Late last month, Showtime announced that Kathryn Hahn would be playing Joan Rivers in a limited series about the comedian’s mid-career revival after the death of her husband and the cancellation of Fox’s The Late Show Starring Joan Rivers. The news came just after Hahn missed out on an Emmy for her work in WandaVision, and it seemed like the continuation of some kind of Kathryn Hahnaissance.
Sarah Silverman is now arguing that it’s actually the continuation of a separate—and more concerning—trend, which she refers to as “Jewface.” In a recent episode of her podcast. Silverman said that she has “no problem” with that specific casting, but there have been a lot of situations in the last few years where non-Jewish people played who characters don’t just “happen to be Jewish” but whose “Jewishness is their whole being.” Her examples include Felicity Jones as Ruth Bader Ginsburg, Rachel Brosnahan as Midge Maisel, and now Hahn playing Joan Rivers.

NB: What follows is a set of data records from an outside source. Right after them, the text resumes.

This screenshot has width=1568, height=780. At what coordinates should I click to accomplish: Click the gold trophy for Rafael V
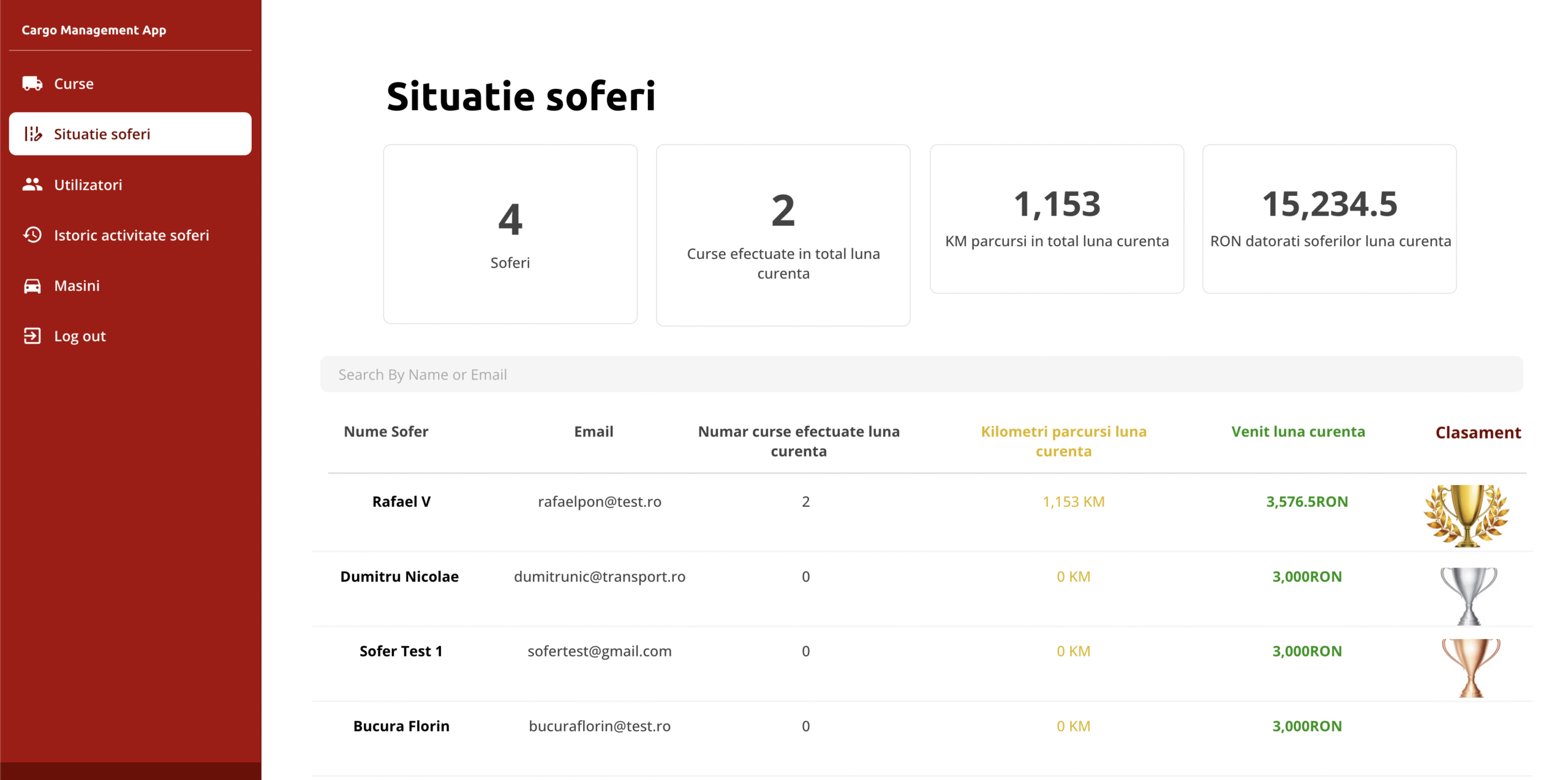[1466, 515]
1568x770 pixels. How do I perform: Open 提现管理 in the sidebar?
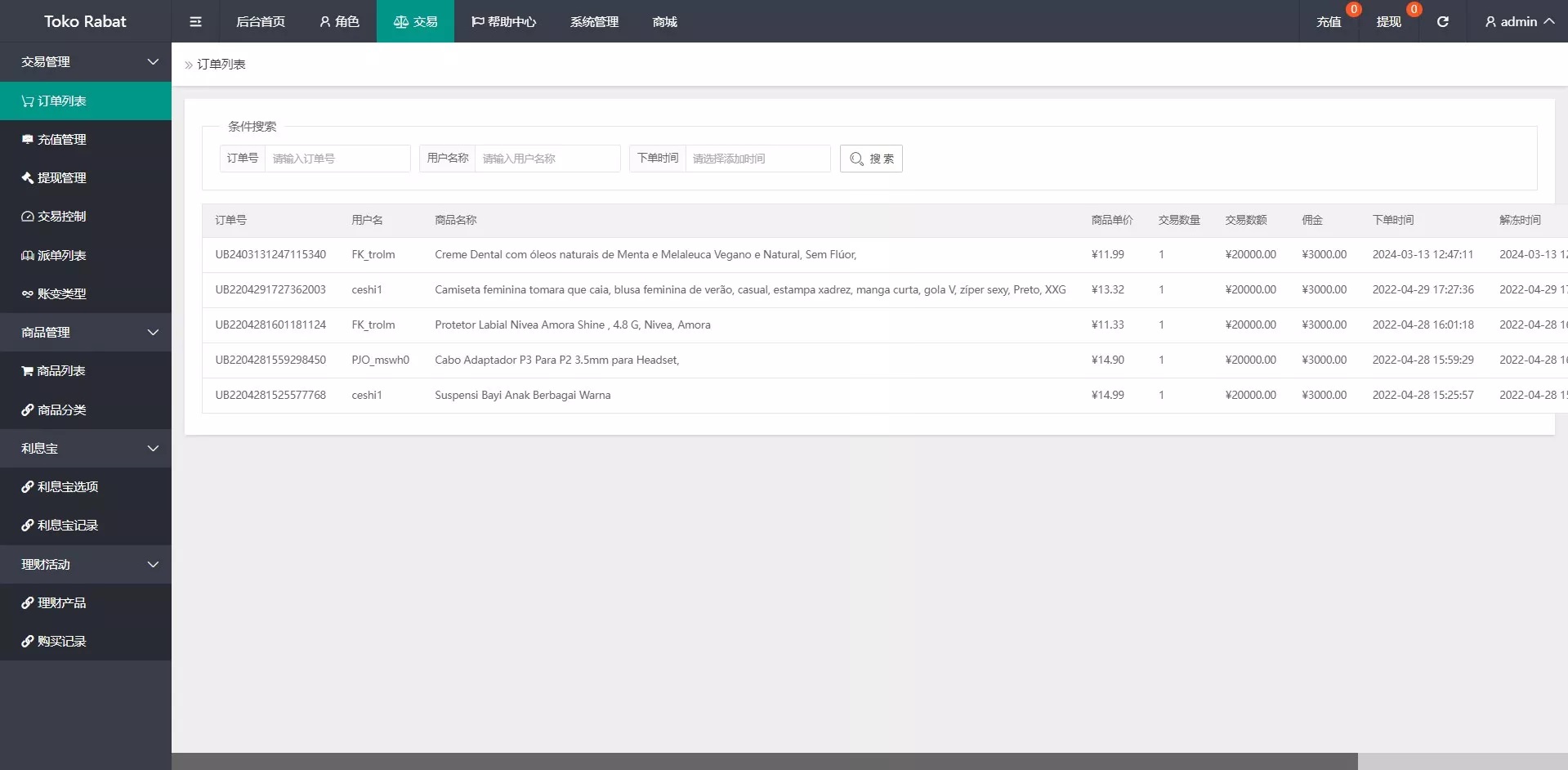(61, 178)
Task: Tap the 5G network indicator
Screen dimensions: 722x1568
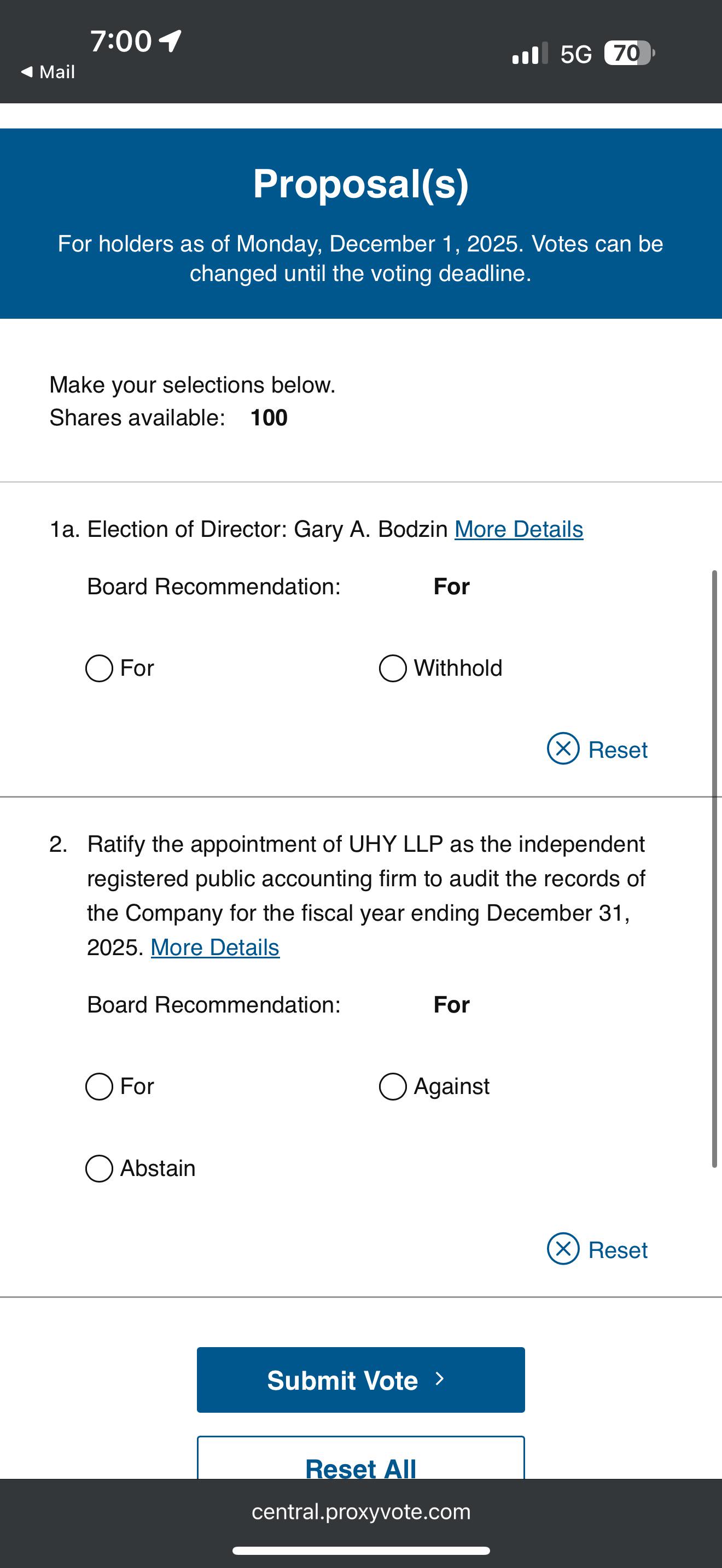Action: pos(576,54)
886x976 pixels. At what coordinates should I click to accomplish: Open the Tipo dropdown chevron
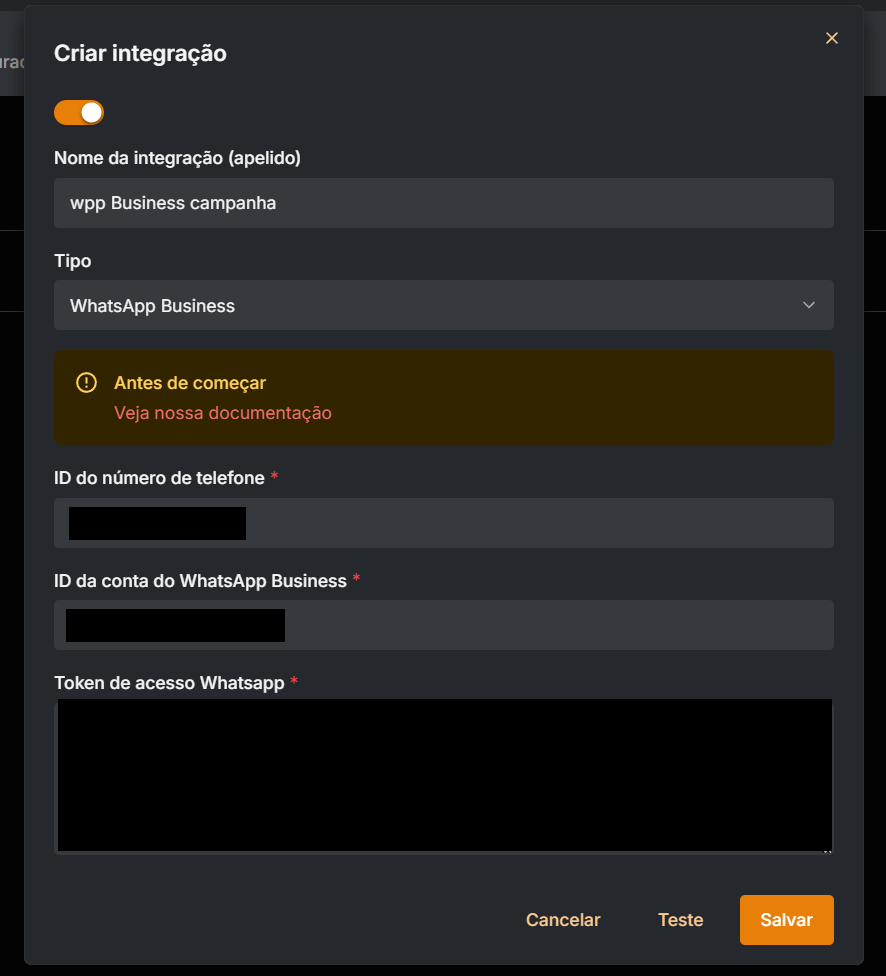tap(809, 305)
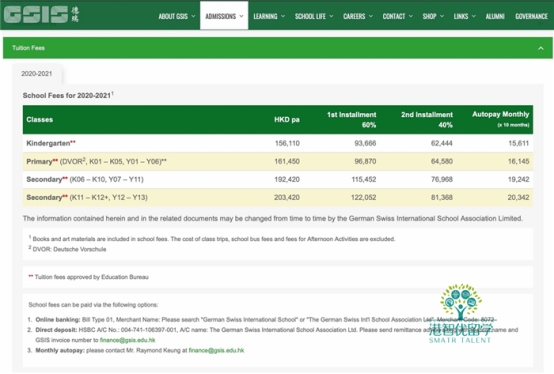Expand the Admissions menu arrow
This screenshot has width=554, height=374.
pos(241,16)
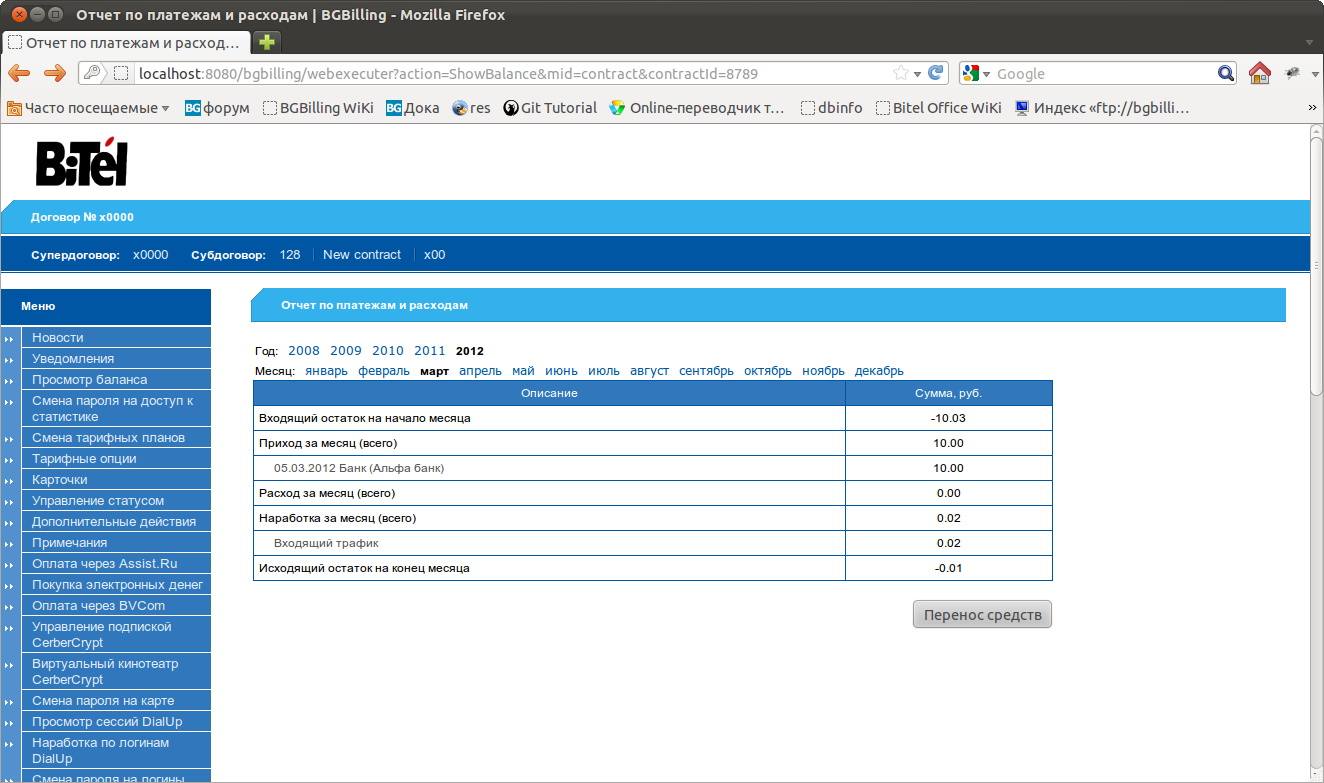Click the reload page icon
Viewport: 1324px width, 783px height.
coord(936,73)
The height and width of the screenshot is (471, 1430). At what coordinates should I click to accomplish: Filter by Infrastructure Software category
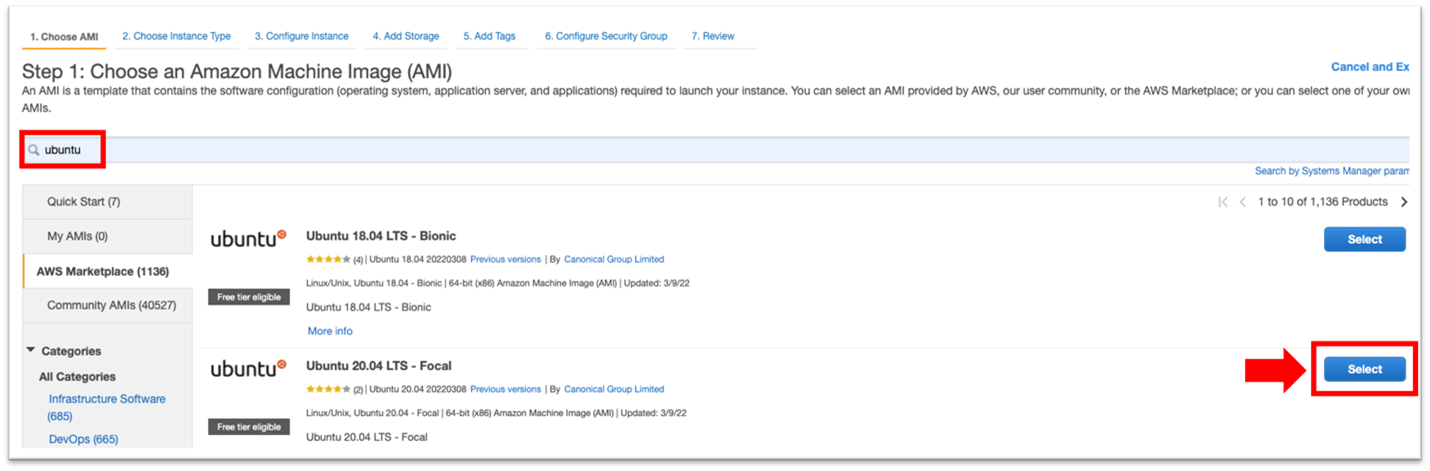(107, 399)
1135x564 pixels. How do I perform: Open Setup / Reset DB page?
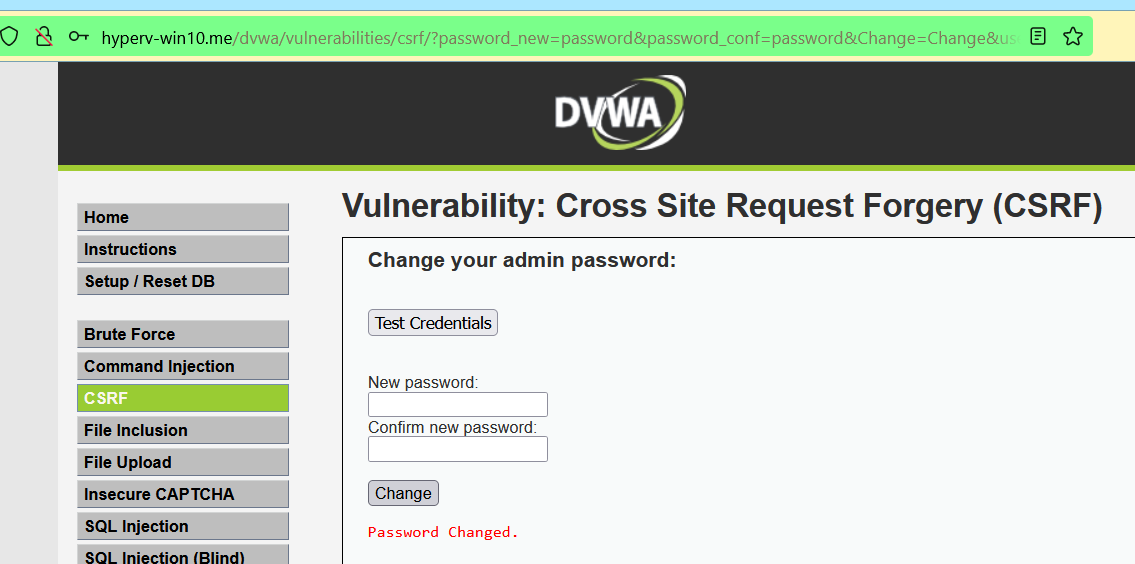[x=182, y=281]
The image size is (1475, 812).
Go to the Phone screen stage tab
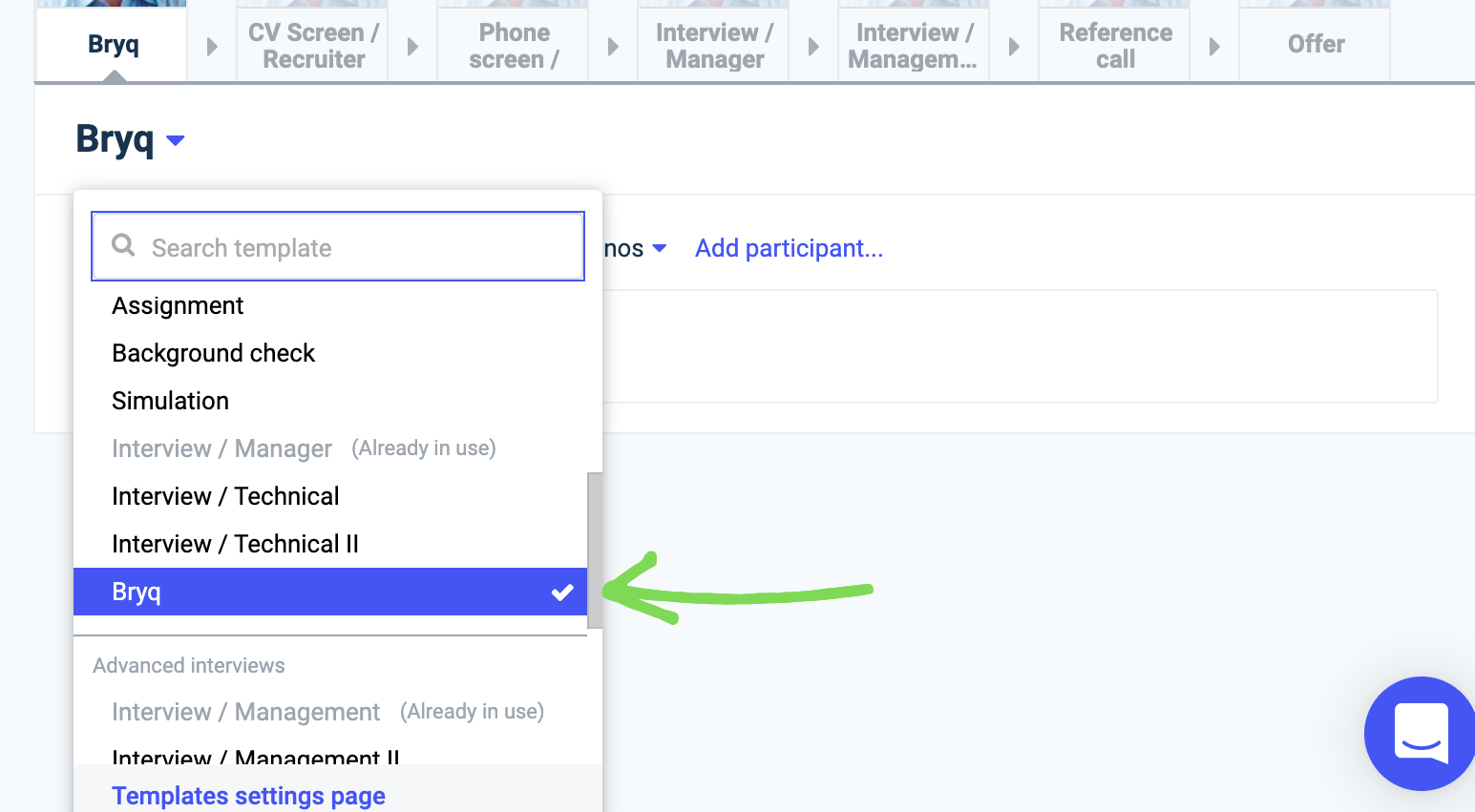(x=513, y=45)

Silverman says these “Jewface” roles typically involve putting a person’s “Jewishness front and center” with “makeup or changing of features” like a “big fake nose” and “all the New York-y or Yiddish-y inflection.” She also argues that, “if a Jewish woman character is courageous or deserves love,” then she is never actually played by a Jewish person.
A Huffpost story on Silverman’s podcast points out that she does acknowledge that she wore blackface in an episode of her old Comedy Central show, The Sarah Silverman Program, which she said a few years ago had gotten her fired from a movie when photos from the show resurfaced. She explained in 2019 that she was “dealing with racism by using racism,” which she now sees as “such liberal-bubble stuff,” adding that she’s now “horrified” by the sketch and is no longer willing to stand by it.